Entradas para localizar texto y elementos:
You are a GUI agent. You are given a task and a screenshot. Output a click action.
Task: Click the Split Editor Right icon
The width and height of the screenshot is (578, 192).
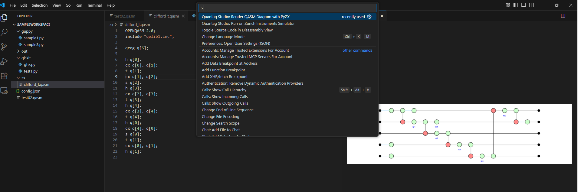click(563, 16)
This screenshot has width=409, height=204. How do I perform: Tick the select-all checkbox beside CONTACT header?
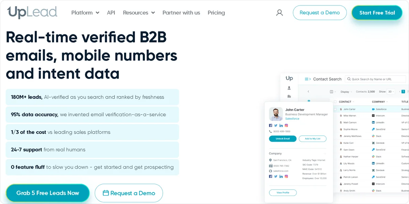335,102
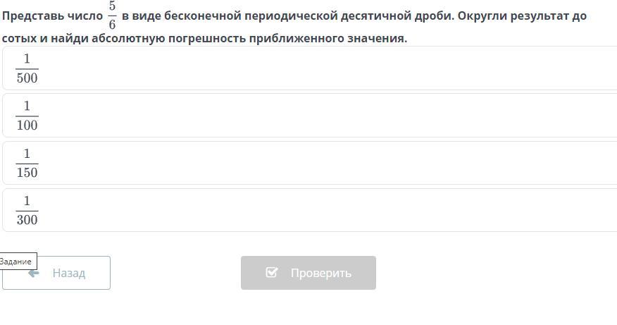Click the word Назад on the back button

69,273
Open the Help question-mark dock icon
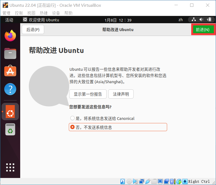The image size is (216, 185). click(10, 89)
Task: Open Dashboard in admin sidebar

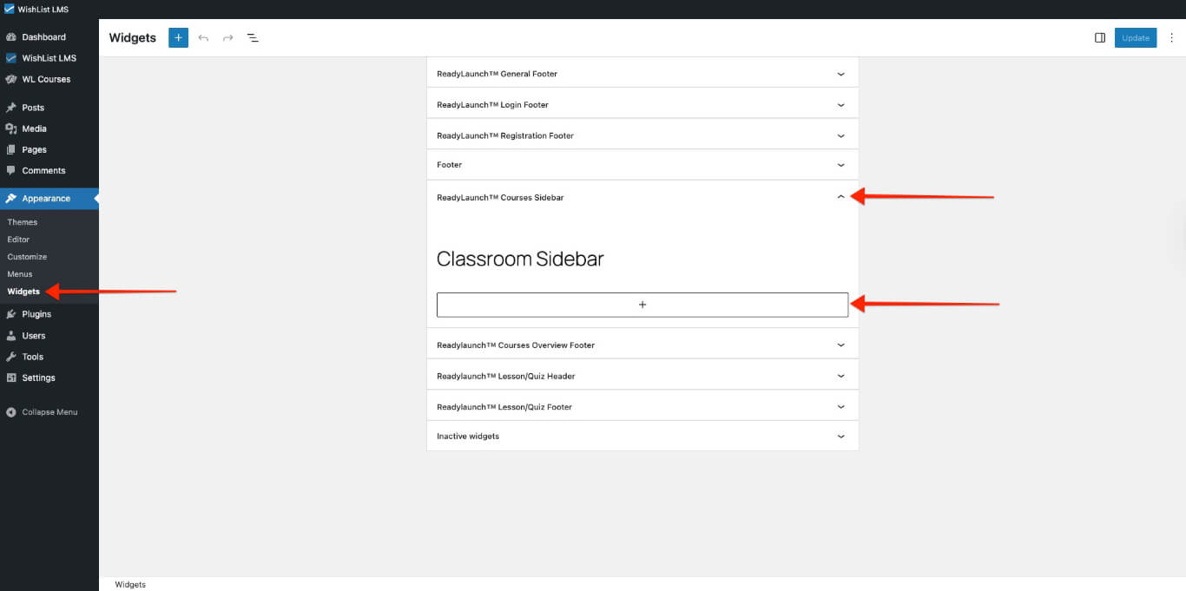Action: coord(43,37)
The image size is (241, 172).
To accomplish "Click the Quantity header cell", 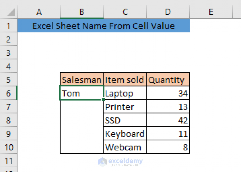I will tap(168, 80).
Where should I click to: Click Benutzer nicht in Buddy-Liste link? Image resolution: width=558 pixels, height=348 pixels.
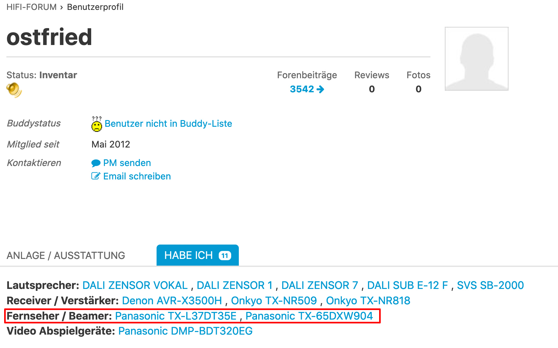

◆ LA TAREA ◆
Por favor, selecciona y copia cada línea del material anterior en la que aparezca la palabra "Open".

◆ RESPUESTA ◆
Open the Help question-mark dock icon
Task: Open Dashboard in admin sidebar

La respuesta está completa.